Die Verlegerin entführt uns in die goldene Ära des investigativen Journalismus - und ist damit so etwas wie ein Prequel zu Die Unbestechlichen.
Die Verlegerin entführt uns in die goldene Ära des investigativen Journalismus – und ist damit so etwas wie ein Prequel zu Die Unbestechlichen.
Er ist der Guido Knopp Hollywoods. Wie kein Zweiter versteht es Regisseur Steven Spielberg, historische Stoffe zu dichter Spielfilm-Unterhaltung zu verweben. Die Verlegerin (im Original The Post) heißt seine neueste Fingerübung und bietet alles, was man von einer Spielberg’schen Geschichtsstunde erwarten darf: Packendes Drama, tolle Schauspielleistungen und etwas Wissen, das hängen bleibt.
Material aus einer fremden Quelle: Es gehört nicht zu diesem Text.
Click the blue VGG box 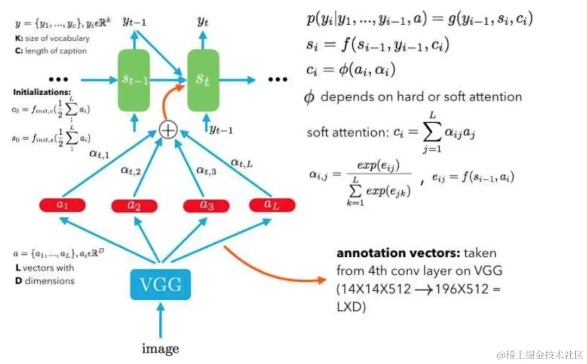tap(160, 284)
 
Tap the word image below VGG tap(160, 348)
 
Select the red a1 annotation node tap(63, 205)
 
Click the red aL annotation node tap(272, 205)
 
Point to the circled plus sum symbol tap(167, 130)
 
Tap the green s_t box tap(203, 80)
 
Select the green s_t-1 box tap(134, 80)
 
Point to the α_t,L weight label tap(241, 161)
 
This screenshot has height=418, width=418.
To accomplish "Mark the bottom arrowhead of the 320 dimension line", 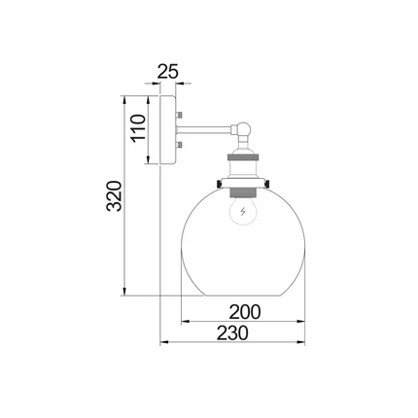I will click(x=125, y=291).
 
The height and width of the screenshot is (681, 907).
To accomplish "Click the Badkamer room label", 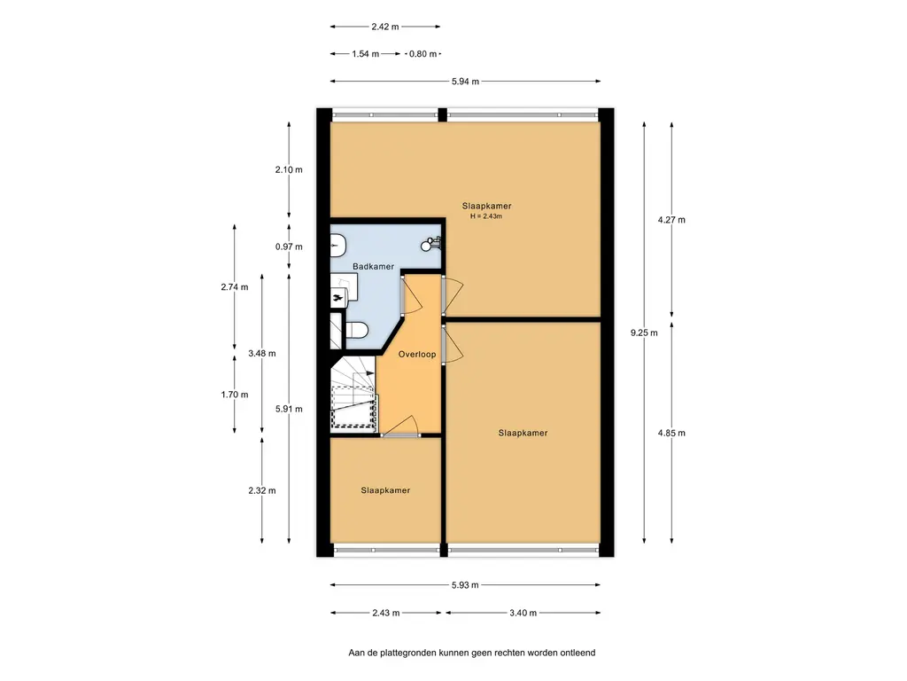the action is tap(373, 266).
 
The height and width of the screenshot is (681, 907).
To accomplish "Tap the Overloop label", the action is tap(417, 355).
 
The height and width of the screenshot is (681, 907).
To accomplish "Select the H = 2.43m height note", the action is tap(486, 216).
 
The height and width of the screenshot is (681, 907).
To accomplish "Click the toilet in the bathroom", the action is tap(357, 330).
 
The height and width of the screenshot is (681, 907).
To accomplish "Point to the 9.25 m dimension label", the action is tap(644, 333).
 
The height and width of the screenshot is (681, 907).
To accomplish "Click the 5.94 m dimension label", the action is tap(465, 82).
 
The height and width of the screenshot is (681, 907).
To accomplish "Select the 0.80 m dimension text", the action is tap(422, 54).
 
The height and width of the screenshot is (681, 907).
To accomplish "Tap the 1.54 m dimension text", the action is tap(366, 54).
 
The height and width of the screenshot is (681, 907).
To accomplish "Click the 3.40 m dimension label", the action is tap(523, 613).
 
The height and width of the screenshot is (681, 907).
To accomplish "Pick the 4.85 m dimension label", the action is tap(671, 433).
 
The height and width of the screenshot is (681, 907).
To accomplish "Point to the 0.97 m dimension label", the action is tap(289, 247).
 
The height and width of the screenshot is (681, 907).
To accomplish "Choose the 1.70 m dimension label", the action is tap(234, 395).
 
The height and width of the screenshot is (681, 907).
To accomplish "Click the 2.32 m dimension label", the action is tap(261, 490).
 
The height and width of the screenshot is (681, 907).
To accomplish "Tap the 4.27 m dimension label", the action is tap(671, 220).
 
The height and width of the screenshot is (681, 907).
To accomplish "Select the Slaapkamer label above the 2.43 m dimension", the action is tap(385, 490).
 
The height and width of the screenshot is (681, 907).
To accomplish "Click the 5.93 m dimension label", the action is tap(465, 585).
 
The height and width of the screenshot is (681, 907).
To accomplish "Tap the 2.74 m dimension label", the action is tap(234, 287).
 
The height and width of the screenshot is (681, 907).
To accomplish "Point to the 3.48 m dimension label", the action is tap(261, 353).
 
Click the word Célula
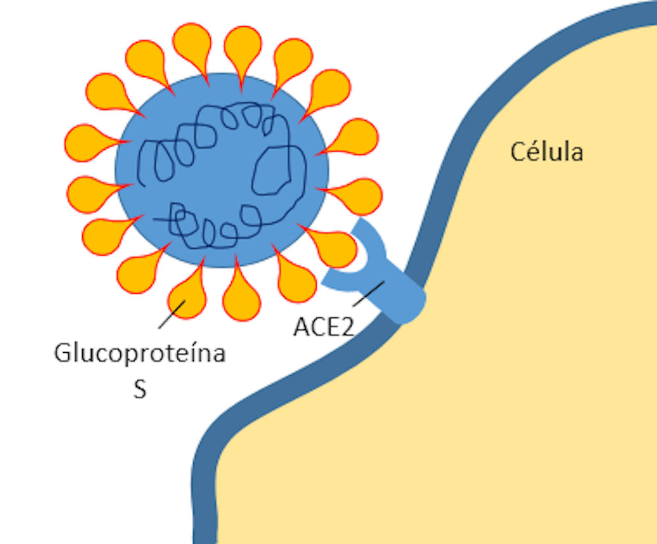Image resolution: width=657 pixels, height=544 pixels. click(547, 152)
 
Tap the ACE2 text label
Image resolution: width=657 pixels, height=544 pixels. click(324, 327)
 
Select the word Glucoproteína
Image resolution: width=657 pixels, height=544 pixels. click(140, 353)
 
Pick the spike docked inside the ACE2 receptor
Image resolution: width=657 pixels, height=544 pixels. click(335, 246)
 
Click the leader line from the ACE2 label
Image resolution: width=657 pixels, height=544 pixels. click(368, 294)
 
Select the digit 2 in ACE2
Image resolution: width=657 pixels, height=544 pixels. click(346, 327)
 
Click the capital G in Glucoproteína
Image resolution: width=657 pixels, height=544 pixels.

Diesmal nimmt sich der Filmemacher eine publizistische Sternstunde vor: die Veröffentlichung der so genannten Pentagon Papers durch amerikanische Zeitungen im Jahre 1971. Ihre Enthüllungen entlarvten die militärischen Verwicklungen der USA in Südostasien als eine Aneinanderreihung von Fehleinschätzungen und Machtmissbräuchen, gleichzeitig markierten sie den Aufbruch in eine goldene Ära des investigativen Journalismus. Eigentlich das perfekte Setting für einen Journalistenfilm. Das Problem: Als oscar-nominiertes „Prequel“ (Andreas Busche, tagesspiegel) zu Alan J. Pakulas Die Unbestechlichen vermag Die Verlegerin dem Genre kaum etwas Neues hinzuzufügen.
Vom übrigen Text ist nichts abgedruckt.